# Suzuki 250ss vs Yamaha 250 SHO



## FISH TALES (Mar 20, 2011)

I've ran a Zuk 4-stroke 150 and have had no problems. But moving up, I know with the right prop, speed is not an issue. But which one Is the more dependable motor?


----------



## fishnfool (Jul 23, 2004)

I would say SHO is too new to answer that question but SHO seems to perform better.


----------



## Tombo (Mar 15, 2005)

Suzuki performs about $3000.00 better.


----------



## Swamp Root (May 12, 2009)

Lets put it this way... how many bass boats do you see with a Suzuki SS?? I haven't seen any, but the SHO's are all over the place! I have never driven one, but do have friends that have them and they are extremely happy with the SHO.


----------



## southbay (Aug 30, 2010)

Suzuki


----------



## spotsndots (May 20, 2005)

SHO


----------



## 45er (Jun 24, 2009)

Although this is a Ford vs Chevy type question, I think the answer depends on where you live. If you are close to a Suzuki dealer, the Suzuki is a legitimate choice. However, I own a Suzuki motor and I'd never buy one again because they refuse to establish a decent dealer network for service. My local boat repair shop is authorized to work on OMC, Mercury, Yamaha, Nissan, Volvo Penta and maybe a couple of more brands, but Suzuki won't grant him authorization. I even wrote a letter and asked for him to be considered and was never answered. When you call Suzuki with a question, they are very nice but they don't have anyone there who knows an outboard from a surfboard mechanically. So if I have a warranty issue, it's hook the boat up and go 75-100 miles to a dealer. 

I checked one time and Yamaha has something like 3x more authorized repair outlets than Suzuki. It's something to consider before you buy.


----------



## Rhettfish (Nov 5, 2007)

If dependability is the only issue, I would say suzuki hands down. They are the most dependable motors on the water, bar none..............


----------



## Capt Scott Reeh (Jan 21, 2006)

What do all the crabbers and oyster dredgers run...........Suzuki !  That ought to say something obout reliability .

(Extracted data entries)
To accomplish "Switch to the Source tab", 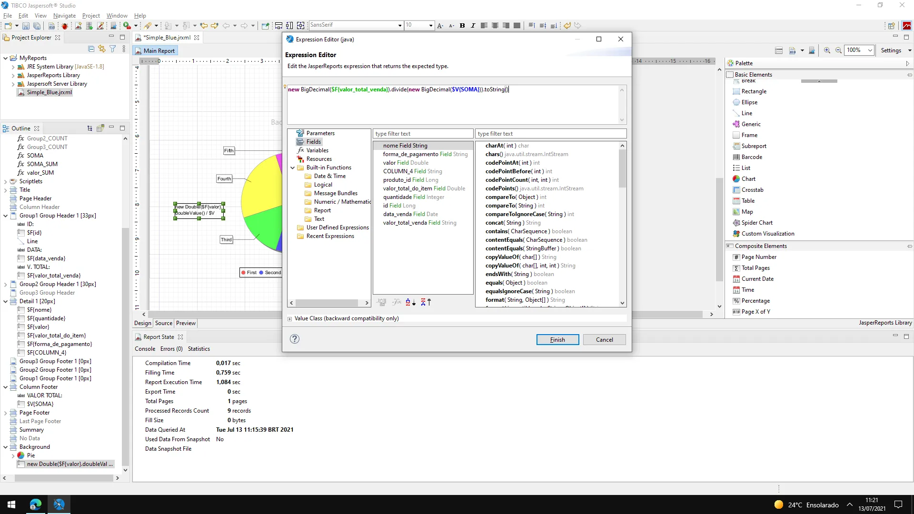I will coord(163,323).
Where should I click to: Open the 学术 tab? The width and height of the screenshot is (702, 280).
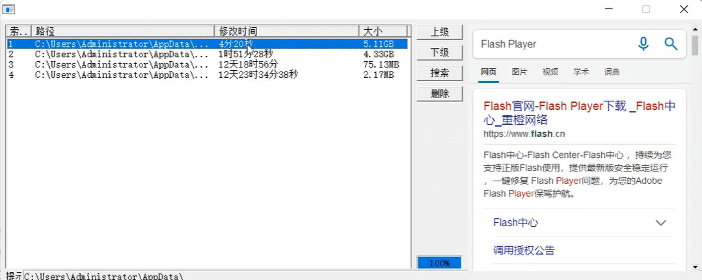(581, 72)
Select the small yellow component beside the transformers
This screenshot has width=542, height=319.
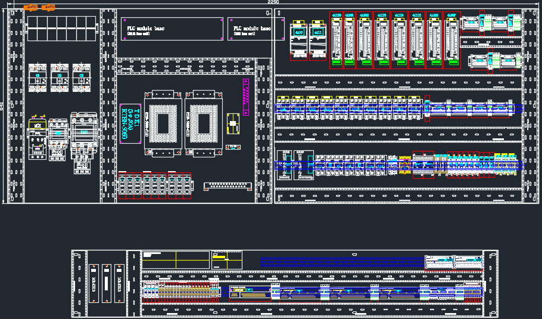233,126
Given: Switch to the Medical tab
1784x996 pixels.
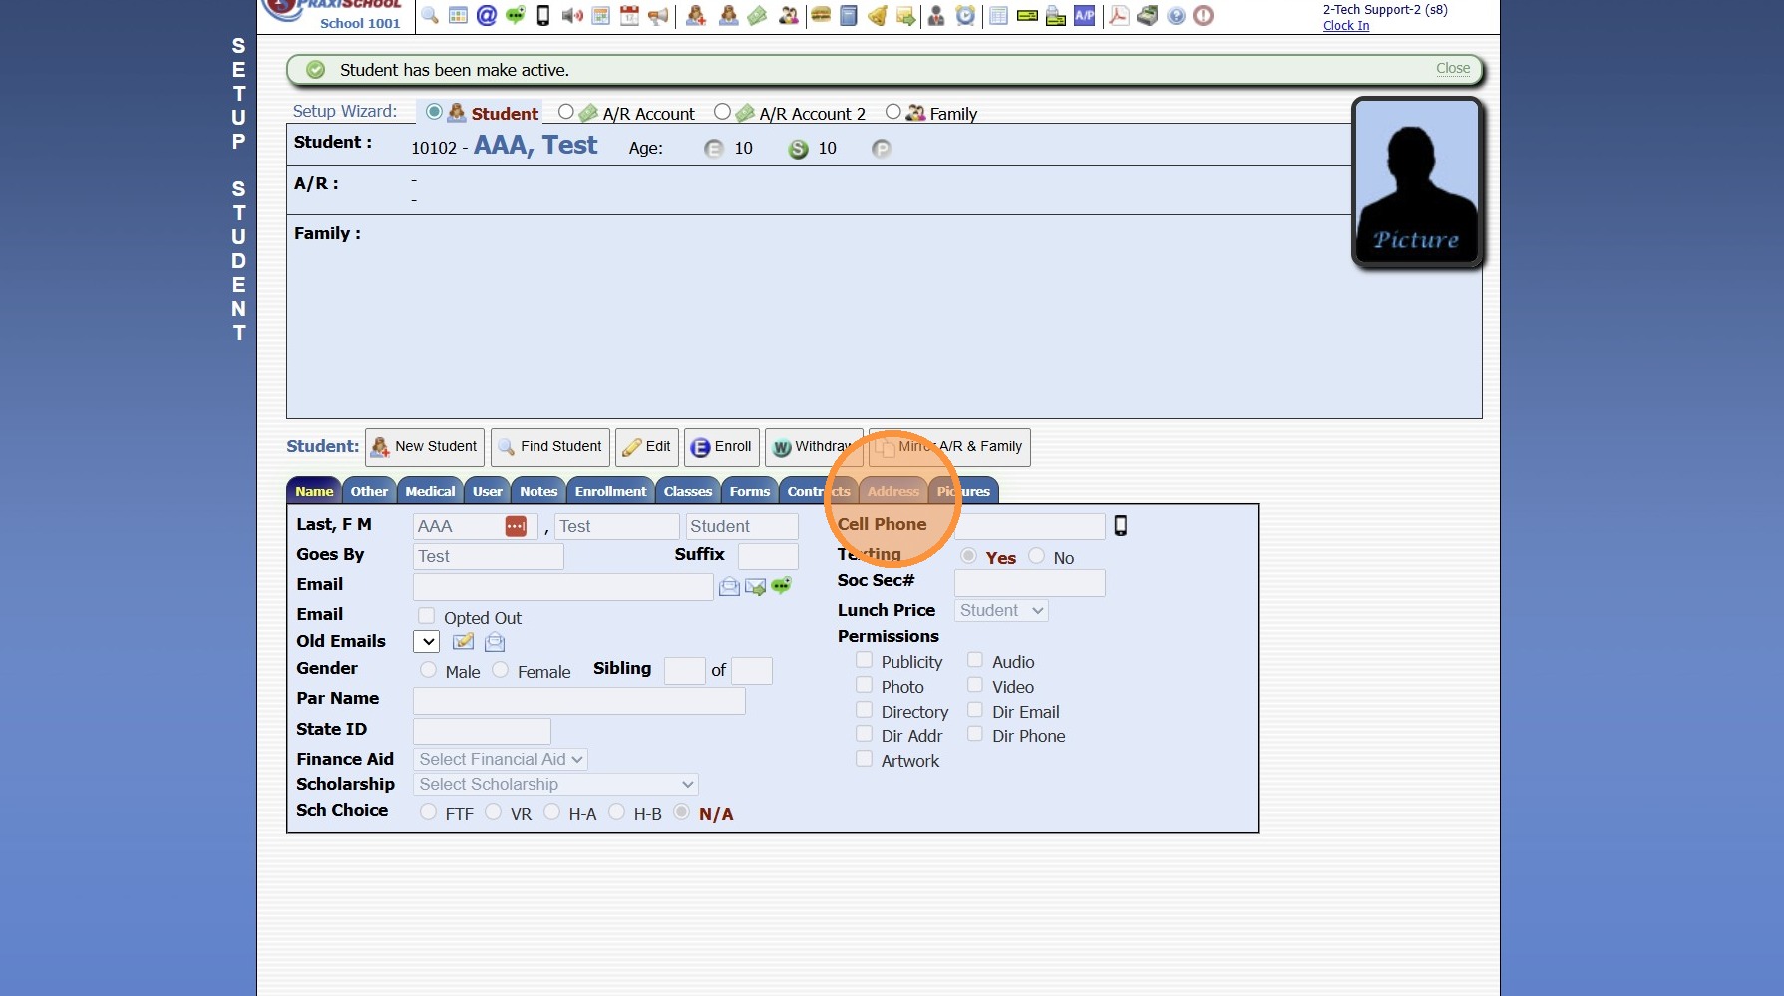Looking at the screenshot, I should click(x=430, y=491).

To do ->
(a) From the outboard motor thread, list the brands that the local boat repair shop is named as authorized to work on.
(b) In the outboard motor thread, how far does 45er say the trip to a dealer would be for a warranty issue?
(c) Proceed with the outboard motor thread, adding to it after its final post.

Answers below ->
(a) OMC, Mercury, Yamaha, Nissan, Volvo Penta

(b) 75 to 100 miles.

(c)
----------



## Durtjunkee (Mar 23, 2007)

I agree...but not everyone lives close to Busha Boat Works either.
I'd say go with what your trusted dealer sells and services. Then if there is a choice, pick the better warranty.



Capt Scott Reeh said:


> What do all the crabbers and oyster dredgers run...........Suzuki !  That ought to say something obout reliability .


----------



## TOOEXTREME (Jun 23, 2004)

SHO FOR SURE.


----------



## ReelWork (May 21, 2004)

Go with what has the best service in your area... Both are great.


----------



## Swamp Root (May 12, 2009)

Capt Scott Reeh said:


> What do all the crabbers and oyster dredgers run...........Suzuki !  That ought to say something obout reliability .


I have to say, I have saltwater fished in Suzuki's all my life, and they are VERY reliable engines, BUT those were normal 4-strokes, not 4-strokes that were supercharged! I have never heard anything bad about the SS Suzuki, but if your looking for a dependable high performance 4-stroke, then (as previously stated) you can't beat a SHO. These guys have a point about service, and ability to get your engine looked at w/out having to drive an hour!


----------



## polecat (Jan 21, 2005)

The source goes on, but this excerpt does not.